> Given exercise:
Reproduce the lines below without any change, from the first line up to and including the line that contains "Click the override".

# # #

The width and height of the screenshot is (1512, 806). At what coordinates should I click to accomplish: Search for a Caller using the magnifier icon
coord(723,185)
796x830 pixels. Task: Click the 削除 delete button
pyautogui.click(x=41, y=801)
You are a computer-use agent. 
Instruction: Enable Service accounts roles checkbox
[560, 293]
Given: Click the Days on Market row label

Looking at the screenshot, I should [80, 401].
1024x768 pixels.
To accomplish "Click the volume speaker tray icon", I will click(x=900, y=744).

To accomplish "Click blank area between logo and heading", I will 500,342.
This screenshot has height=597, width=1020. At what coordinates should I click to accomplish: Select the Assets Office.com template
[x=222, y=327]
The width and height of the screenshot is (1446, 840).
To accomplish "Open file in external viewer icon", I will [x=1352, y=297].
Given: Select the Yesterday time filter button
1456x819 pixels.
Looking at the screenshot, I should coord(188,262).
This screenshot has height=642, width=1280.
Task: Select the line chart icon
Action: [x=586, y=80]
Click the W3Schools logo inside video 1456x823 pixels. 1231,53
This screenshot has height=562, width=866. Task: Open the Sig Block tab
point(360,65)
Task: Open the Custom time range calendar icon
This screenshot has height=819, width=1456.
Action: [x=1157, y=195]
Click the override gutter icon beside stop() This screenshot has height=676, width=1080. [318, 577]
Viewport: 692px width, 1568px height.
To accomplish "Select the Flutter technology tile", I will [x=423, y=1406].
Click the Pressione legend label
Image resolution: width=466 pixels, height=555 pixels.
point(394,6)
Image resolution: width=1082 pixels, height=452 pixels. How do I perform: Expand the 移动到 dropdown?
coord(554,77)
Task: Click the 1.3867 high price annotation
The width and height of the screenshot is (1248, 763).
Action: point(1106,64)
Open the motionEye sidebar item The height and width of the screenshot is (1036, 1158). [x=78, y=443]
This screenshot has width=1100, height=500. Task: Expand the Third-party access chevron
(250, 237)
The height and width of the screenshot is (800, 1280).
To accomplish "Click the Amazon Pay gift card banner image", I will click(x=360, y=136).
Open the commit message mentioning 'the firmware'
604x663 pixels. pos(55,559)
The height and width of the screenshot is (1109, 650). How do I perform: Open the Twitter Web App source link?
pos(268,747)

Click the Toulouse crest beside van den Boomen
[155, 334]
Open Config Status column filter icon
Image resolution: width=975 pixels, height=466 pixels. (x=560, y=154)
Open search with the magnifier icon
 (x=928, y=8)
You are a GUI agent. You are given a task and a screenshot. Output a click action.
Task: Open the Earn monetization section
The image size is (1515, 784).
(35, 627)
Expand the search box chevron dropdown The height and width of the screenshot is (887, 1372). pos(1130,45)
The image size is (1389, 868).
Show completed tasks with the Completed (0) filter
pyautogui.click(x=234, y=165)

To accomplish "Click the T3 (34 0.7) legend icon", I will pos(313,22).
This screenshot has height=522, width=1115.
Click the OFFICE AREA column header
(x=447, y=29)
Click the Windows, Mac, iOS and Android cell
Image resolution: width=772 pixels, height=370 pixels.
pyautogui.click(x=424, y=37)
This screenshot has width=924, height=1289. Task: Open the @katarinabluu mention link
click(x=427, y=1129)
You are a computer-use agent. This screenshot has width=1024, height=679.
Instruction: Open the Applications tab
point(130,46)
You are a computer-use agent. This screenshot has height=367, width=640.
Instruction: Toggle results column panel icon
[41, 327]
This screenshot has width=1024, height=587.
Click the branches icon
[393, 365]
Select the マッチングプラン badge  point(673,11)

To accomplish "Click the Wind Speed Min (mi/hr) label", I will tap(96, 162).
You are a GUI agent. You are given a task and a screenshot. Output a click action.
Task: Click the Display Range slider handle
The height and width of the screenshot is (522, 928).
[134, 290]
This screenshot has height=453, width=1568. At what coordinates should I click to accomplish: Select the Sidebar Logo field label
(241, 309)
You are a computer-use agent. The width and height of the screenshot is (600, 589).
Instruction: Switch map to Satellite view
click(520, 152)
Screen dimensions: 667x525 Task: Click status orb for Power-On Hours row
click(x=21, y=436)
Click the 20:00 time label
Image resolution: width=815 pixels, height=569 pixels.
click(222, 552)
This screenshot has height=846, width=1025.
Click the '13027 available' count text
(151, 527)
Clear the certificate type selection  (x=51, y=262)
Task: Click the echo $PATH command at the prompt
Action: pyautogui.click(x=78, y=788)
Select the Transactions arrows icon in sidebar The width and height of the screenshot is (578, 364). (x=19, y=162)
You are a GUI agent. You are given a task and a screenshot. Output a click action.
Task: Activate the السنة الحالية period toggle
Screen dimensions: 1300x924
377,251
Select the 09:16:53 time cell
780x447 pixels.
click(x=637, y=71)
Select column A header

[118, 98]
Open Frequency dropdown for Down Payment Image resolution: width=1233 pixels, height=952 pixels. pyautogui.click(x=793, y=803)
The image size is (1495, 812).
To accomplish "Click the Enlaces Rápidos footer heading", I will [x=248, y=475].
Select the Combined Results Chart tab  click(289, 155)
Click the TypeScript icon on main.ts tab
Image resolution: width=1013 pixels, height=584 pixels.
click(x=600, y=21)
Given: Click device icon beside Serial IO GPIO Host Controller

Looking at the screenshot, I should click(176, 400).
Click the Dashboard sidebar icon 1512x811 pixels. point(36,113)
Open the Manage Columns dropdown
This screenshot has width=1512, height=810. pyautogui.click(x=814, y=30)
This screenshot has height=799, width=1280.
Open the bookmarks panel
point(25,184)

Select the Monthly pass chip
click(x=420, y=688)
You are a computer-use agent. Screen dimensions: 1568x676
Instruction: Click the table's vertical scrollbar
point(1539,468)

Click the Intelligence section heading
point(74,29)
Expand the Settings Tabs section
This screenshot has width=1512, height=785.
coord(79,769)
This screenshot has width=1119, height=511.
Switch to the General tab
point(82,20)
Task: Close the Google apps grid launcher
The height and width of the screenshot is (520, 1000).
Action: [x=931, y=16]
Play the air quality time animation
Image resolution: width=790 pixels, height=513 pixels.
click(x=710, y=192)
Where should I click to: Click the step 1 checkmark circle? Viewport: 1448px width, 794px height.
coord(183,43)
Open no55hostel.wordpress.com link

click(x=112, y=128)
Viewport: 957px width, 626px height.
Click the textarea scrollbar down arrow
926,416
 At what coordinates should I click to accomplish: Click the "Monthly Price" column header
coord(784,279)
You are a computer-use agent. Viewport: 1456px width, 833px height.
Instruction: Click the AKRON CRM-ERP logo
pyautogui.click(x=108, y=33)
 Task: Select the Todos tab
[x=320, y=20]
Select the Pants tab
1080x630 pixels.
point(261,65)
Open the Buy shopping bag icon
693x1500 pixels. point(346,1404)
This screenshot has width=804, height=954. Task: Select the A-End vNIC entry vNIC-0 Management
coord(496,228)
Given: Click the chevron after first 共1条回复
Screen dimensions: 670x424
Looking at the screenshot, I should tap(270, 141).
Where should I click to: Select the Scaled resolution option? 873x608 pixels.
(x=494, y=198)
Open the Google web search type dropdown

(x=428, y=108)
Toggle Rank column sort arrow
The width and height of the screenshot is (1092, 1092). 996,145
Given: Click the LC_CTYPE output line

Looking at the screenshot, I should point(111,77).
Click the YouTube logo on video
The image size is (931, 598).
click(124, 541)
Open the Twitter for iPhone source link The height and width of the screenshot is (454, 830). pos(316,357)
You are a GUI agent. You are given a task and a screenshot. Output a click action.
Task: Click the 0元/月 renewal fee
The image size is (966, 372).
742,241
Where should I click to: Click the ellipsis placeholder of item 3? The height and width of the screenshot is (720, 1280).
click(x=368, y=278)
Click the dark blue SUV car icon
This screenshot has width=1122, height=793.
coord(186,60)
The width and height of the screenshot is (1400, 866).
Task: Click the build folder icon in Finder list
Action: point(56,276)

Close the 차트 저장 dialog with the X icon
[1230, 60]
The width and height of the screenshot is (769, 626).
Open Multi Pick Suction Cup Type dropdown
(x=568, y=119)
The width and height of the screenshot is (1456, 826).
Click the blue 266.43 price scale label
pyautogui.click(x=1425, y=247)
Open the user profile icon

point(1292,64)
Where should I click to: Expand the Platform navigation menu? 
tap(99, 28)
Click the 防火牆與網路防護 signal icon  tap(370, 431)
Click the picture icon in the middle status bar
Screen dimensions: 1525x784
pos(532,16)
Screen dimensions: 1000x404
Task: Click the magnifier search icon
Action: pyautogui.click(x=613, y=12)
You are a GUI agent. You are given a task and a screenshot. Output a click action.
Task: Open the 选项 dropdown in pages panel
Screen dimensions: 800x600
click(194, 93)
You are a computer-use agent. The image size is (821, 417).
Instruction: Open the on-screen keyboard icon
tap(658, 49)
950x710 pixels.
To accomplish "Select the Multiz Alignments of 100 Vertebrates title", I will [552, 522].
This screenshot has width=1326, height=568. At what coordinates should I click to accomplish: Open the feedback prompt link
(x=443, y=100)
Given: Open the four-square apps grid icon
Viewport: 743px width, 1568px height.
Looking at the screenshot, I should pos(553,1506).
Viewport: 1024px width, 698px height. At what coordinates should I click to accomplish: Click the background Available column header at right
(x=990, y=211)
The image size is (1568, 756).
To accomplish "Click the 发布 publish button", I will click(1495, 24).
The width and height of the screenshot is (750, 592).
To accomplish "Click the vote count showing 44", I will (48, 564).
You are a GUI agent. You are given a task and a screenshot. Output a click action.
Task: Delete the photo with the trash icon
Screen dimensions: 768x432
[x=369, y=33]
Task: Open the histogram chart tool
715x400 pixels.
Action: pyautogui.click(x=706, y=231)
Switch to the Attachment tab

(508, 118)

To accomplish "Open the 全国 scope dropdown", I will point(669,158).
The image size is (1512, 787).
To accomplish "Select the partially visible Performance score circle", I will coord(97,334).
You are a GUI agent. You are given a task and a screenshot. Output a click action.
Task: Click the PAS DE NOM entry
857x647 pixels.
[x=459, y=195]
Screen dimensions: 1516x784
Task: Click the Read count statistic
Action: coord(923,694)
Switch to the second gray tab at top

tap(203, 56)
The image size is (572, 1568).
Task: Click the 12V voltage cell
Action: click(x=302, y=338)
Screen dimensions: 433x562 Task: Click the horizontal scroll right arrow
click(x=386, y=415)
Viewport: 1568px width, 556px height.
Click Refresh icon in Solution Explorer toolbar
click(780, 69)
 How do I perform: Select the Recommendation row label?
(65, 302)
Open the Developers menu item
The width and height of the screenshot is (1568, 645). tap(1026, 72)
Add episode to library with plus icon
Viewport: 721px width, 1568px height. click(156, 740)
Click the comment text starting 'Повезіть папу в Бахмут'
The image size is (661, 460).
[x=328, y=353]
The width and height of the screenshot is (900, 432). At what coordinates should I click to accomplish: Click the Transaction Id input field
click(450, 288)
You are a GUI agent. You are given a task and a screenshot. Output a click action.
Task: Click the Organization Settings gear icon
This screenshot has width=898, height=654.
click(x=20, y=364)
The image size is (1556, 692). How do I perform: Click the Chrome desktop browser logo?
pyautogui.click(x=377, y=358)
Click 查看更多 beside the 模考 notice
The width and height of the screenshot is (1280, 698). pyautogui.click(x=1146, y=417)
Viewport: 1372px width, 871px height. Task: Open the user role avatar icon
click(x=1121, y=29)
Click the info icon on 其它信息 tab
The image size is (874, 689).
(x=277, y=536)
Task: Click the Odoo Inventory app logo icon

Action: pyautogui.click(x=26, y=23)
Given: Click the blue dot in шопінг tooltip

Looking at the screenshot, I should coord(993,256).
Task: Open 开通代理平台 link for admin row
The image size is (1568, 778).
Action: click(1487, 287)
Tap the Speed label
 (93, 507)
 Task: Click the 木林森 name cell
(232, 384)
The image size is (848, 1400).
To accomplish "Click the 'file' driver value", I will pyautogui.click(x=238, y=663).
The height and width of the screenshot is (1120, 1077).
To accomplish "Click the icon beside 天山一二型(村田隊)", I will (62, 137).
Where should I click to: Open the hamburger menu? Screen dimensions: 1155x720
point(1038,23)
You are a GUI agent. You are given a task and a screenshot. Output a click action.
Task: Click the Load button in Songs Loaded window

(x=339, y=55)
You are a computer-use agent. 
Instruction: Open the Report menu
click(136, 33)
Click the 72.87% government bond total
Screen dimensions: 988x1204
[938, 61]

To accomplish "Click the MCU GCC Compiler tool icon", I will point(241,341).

# # #

> Response:
The width and height of the screenshot is (1512, 806). At what coordinates should I click to accomplish: Search for a Caller using the magnifier icon
coord(723,185)
796x830 pixels. Task: Click the 削除 delete button
pyautogui.click(x=41, y=801)
You are a computer-use agent. 
Instruction: Enable Service accounts roles checkbox
[560, 293]
Given: Click the Days on Market row label

Looking at the screenshot, I should [80, 401].
1024x768 pixels.
To accomplish "Click the volume speaker tray icon", I will click(x=900, y=744).

To accomplish "Click blank area between logo and heading", I will 500,342.
This screenshot has height=597, width=1020. At what coordinates should I click to accomplish: Select the Assets Office.com template
[x=222, y=327]
The width and height of the screenshot is (1446, 840).
To accomplish "Open file in external viewer icon", I will [x=1352, y=297].
Given: Select the Yesterday time filter button
1456x819 pixels.
Looking at the screenshot, I should coord(188,262).
This screenshot has height=642, width=1280.
Task: Select the line chart icon
Action: [x=586, y=80]
Click the W3Schools logo inside video 1456x823 pixels. 1231,53
This screenshot has height=562, width=866. Task: Open the Sig Block tab
point(360,65)
Task: Open the Custom time range calendar icon
This screenshot has height=819, width=1456.
Action: [x=1157, y=195]
Click the override gutter icon beside stop() This screenshot has height=676, width=1080. [318, 577]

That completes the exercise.